ロバート・ランドルフによって一気に火がついた感のある「セイクリッド・スティール」。もともと1930年代後半にペンテコステ派の教会(厳密に言えば、ペンテコステ派のなかでもアフリカ系アメリカ人が多いホーリネス系の「ハウス・オブ・ゴッド」と「ジュエル・オブ・ゴッド」教会のみらしい)で使われ出したスティール・ギターが、20世紀末に「発見」されたのがブームのきっかけである。ルーツ・ミュージックの発掘には定評のあるアーフーリー・レーベルから1997年に発売されたV. A. / Sacred Steel: Traditional Sacred African-American Steel Guitar Music in Florida (Arhoolie 1997)によって、おそらくほとんどの人がその存在を初めて知ったのだろう。
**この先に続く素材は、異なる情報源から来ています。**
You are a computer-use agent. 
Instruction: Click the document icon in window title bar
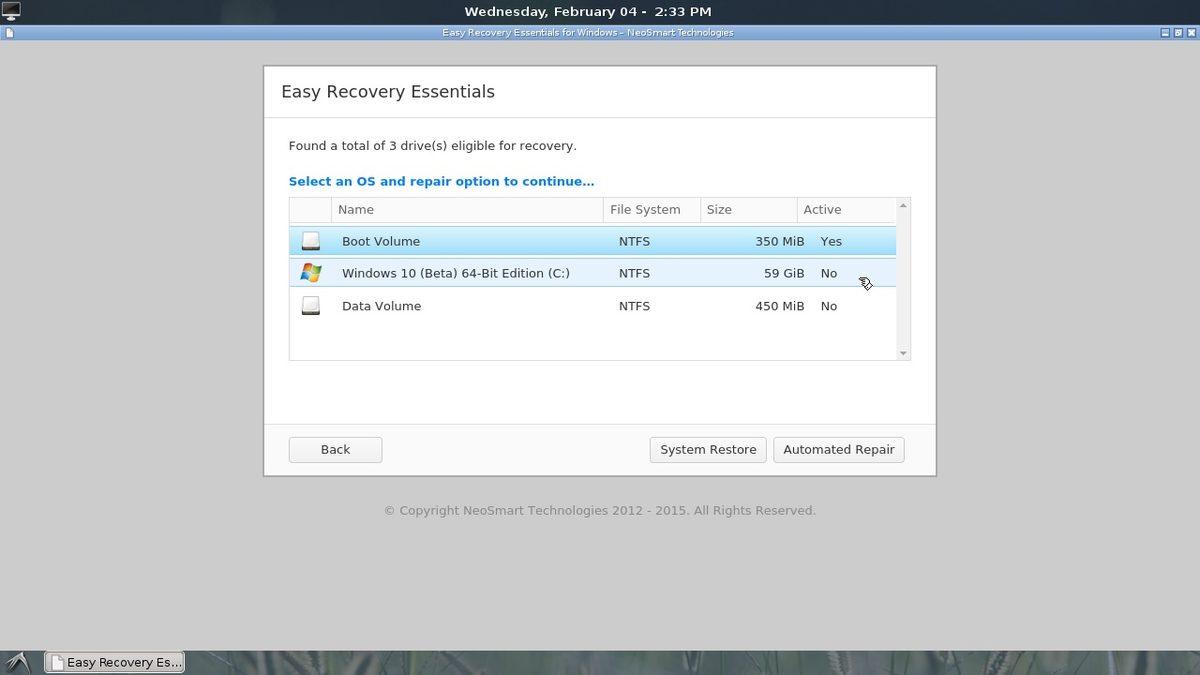click(8, 33)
2001年には同じくアーフーリーからSacred Steel: The Steel Guitar Tradition of the House of God Churches (Arhoolie 2001 Video)というタイトルのビデオも発売され、その演奏法や文化的背景の一端が映像として確認できるようになる。
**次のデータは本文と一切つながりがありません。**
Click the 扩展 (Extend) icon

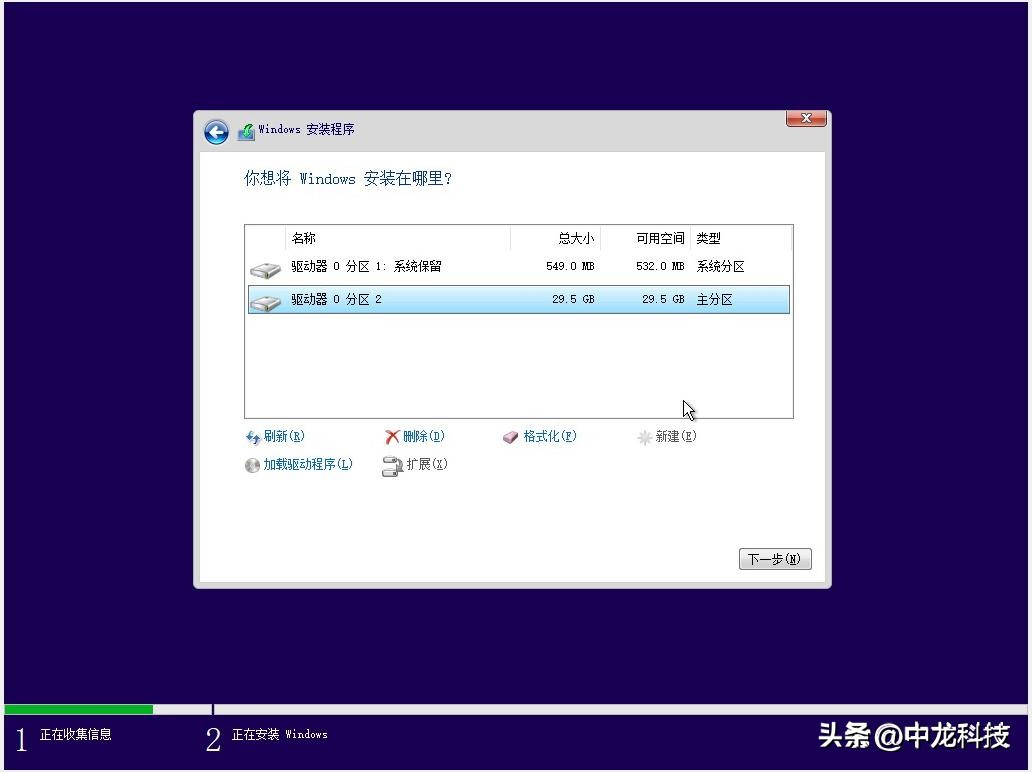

そして昨年、ロバート・ランドルフ・アンド・ザ・ファミリー・バンド『ライヴ・アット・ザ・ウェットランズ』(Darecords Warner Bros. 2002)の衝撃が、単なるルーツ・ミュージックとしての「セイクリッド・スティール」を「現在」の音楽として蘇らせることになった。その際、彼らの音楽がゴスペル音楽ではなく、ジャム・バンドの文脈で評価されたことは指摘しておいていい。一口にジャム・バンドといってもジャズ系、ロック系、カントリー系、ニュー・オーリンズ系など様々な流派が混在していて、今となっては具体的にどのような音楽をさすのかすら定かではない。が、ともかくジャズ系ジャム・バンドの筆頭、メデスキ・マーティン&ウッドのジョン・メデスキが、ロバート・ランドルフやセイクリッド・スティールに目を付けたことが、彼の名を有名にするのに一役買ったことは間違いないだろう。

本盤は、そのジョン・メデスキ監修による「セイクリッド・スティール」の入門盤とでも言うべき内容。これまでアーフーリーから発売された6枚のアルバムから選曲されている。
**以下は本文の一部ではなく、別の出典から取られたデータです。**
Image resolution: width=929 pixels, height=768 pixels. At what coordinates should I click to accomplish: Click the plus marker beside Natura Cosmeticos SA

1880年代にハワイで生まれたとされるアコースティック・スティール・ギターだが、アメリカ本土に紹介されたのは1910年代以降である。また、日本盤解説のピーター・バラカンによれば、スティール・ギターそのものがアメリカで発売されたのは1932年のことらしい。30年代のハワイアン・ブームに乗ってスティール・ギターがアメリカ本土に本格的に紹介され、それがアフリカ系アメリカ人教会で演奏されるようになる経緯は、とても興味深い。